I’ve seen a player moved to tears because their paladin was disemboweled by a series of bad rolls. I’ve had players storm out of my apartment in a fit of rage because their choices got their wizard impaled. I’ve seen player characters kill one another over an enchanted artifact, ruining a very real friendship in the process.

Yet I never hesitate to kill off characters, and neither should you!

Death, sacrifice, murder, and betrayal are hallmarks of adventure games. After all, why even have hit points if there’s no risk of them ever dropping to zero? As much as your players should test the boundaries of the elaborate fictional world you’ve constructed, you absolutely must push back with real stakes and consequences. Too often adventure parties devolve into anarchy because game masters are afraid to ruffle feathers. Remember that the players are playing because they want to help you tell your story. However, they also want you to help them tell their story.

Players spend more time filling out a character sheet than they spend doing their taxes. Strengths, weaknesses, personal histories, special abilities, carrying capacity, land speed; all of these can be agonizing choices for the player to make. The idea of potentially losing that character is a big deal, but killing characters doesn’t make you the bad guy. You’re trying to tell an exciting story, and no character is promised a happy ending. It’s not uncommon for my players to be on their second, even third character by the time we reach the end of the campaign.

Once I had a player who, through multiple unrelated failures, lost three characters in three consecutive gaming sessions. It would have been easy for him to turn the players against me, or claim he was being targeted. The truth was he became more reckless with each new character. Each new hero threatened the spirit of the game with behavior that derailed the other players. My only regret is not talking to the player one-on-one earlier.
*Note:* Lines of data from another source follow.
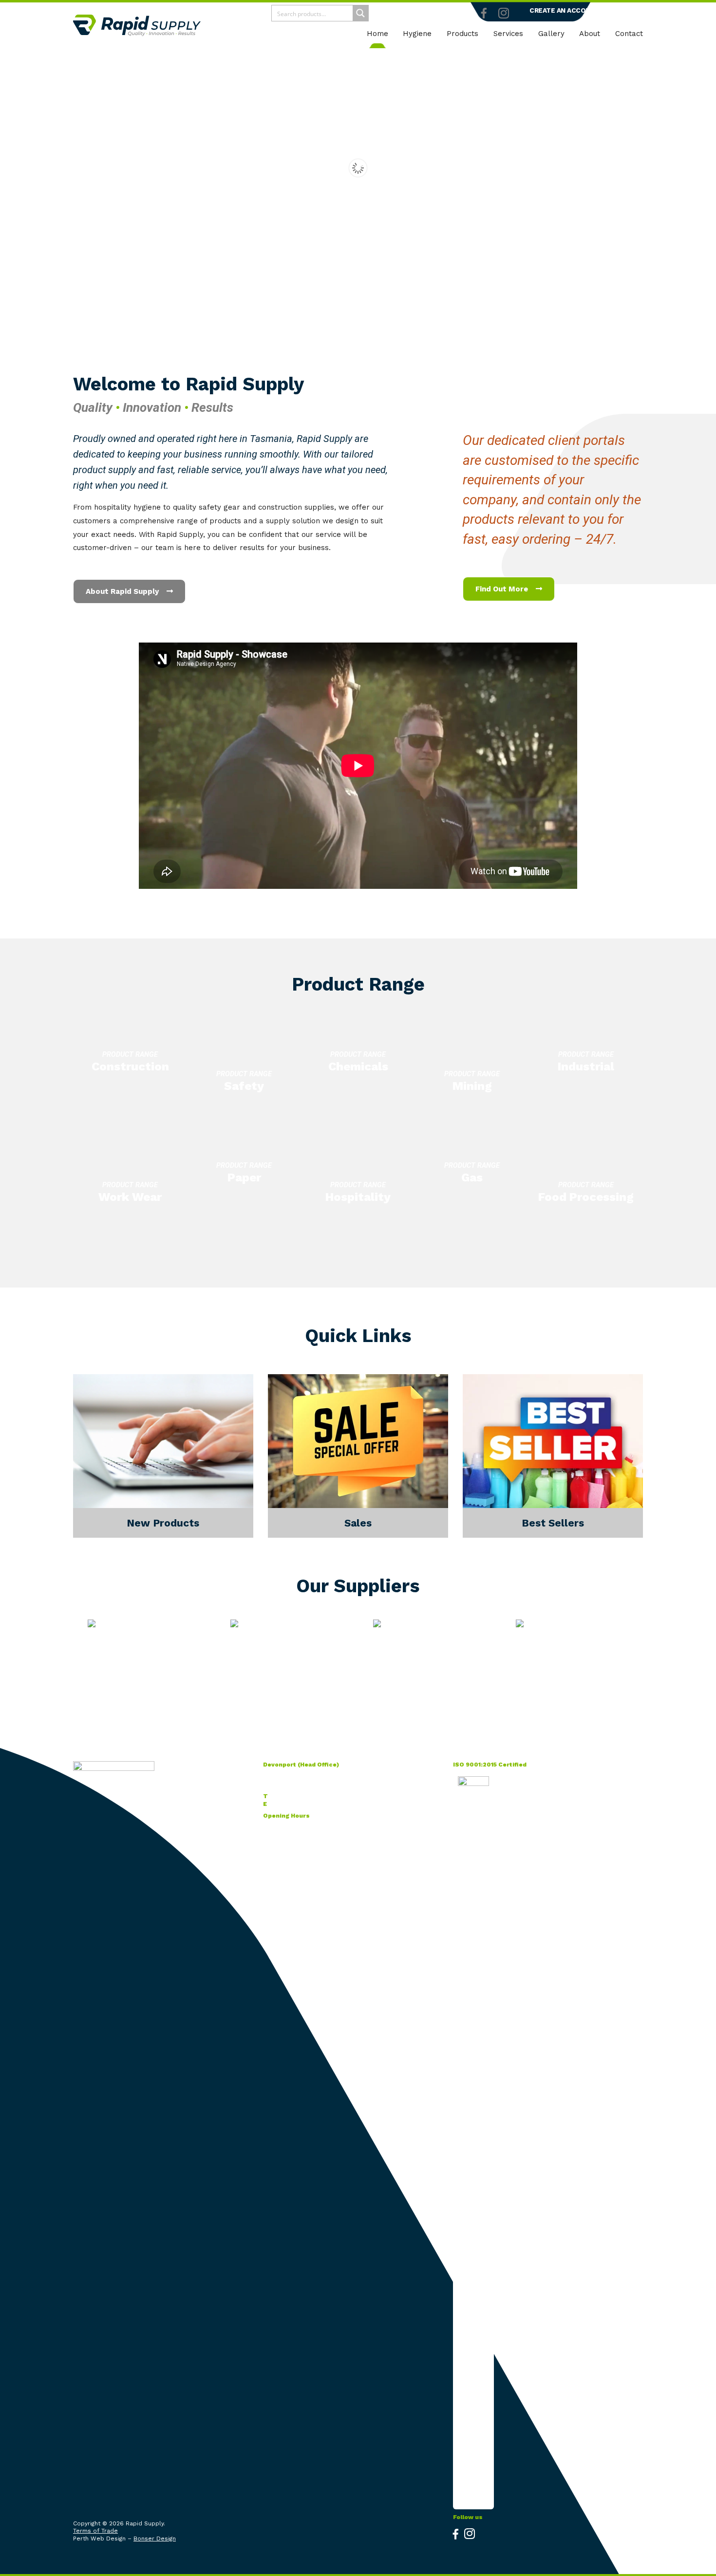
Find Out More (502, 589)
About (589, 33)
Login (618, 10)
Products (462, 33)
His understanding of the game and its rules was limited. After a lot of discussion, he created a fourth character that fit the campaign better and quickly became a favorite of the party. Thankfully he survived until the end.

That said, there are real risks to killing off player characters. After all, adventure party dynamics are a delicate thing. If you lose your healer, the heroes might not be able to survive an important battle. If you lose your elf, all of the elven lore you wrote into the campaign will go to waste. Most game masters would rather remove that possibility entirely, which I sympathize with. It is terrible to plan a long story arc for your friend only for them to fall into an acid pit on the second session. Much of the preparation I do for my campaigns deals with individual player characters’ stories. It’s a disappointment for me too when I have a great five-session arc planned, only for them to fall into an acid pit in the first hour.

In my twenty years running tabletop RPGs, I’ve killed off too many characters to count. Some were meaningful, important moments that I’ll remember forever. Others were cringeworthy confluences of bad decision making and bad rolls that I still regret. In both types of occasions, I had no choice but to move forward and kill the character. Rules were meant to be broken in roleplaying games, but this is the one I cling desperately to. Thankfully, I’ve developed a few tricks to ease the grieving process.

Death of Huck SnipeshadowWhen a character would be killed according to the rules, I don’t always kill the character. What I do instead is take control of that character away from the player. Perhaps this near-death experience brought out a new personality and new complications to improve a campaign. Memorable NPCs are hard to come by, and this is a great way to “make” one that has an important connection to the remaining adventuring party. I’ve even had occasions where a player lost a character, lost a second one, and ended up reclaiming control of the first hero. That’s the kind of character arc you can only have if you get creative in dealing with death.

Other times I’ll demand that a replacement character have some sort of meaningful connection to the recently deceased. Fantasy games are littered (and I mean littered) with orphans and royal bloodlines. Be creative and use this new character as a way to flesh out and continue the original character’s story. If Princess Sariah is killed in battle, maybe the next in line for succession will join your heroes. Just because a character is dead doesn’t mean their story, or contributions to the greater story, is over.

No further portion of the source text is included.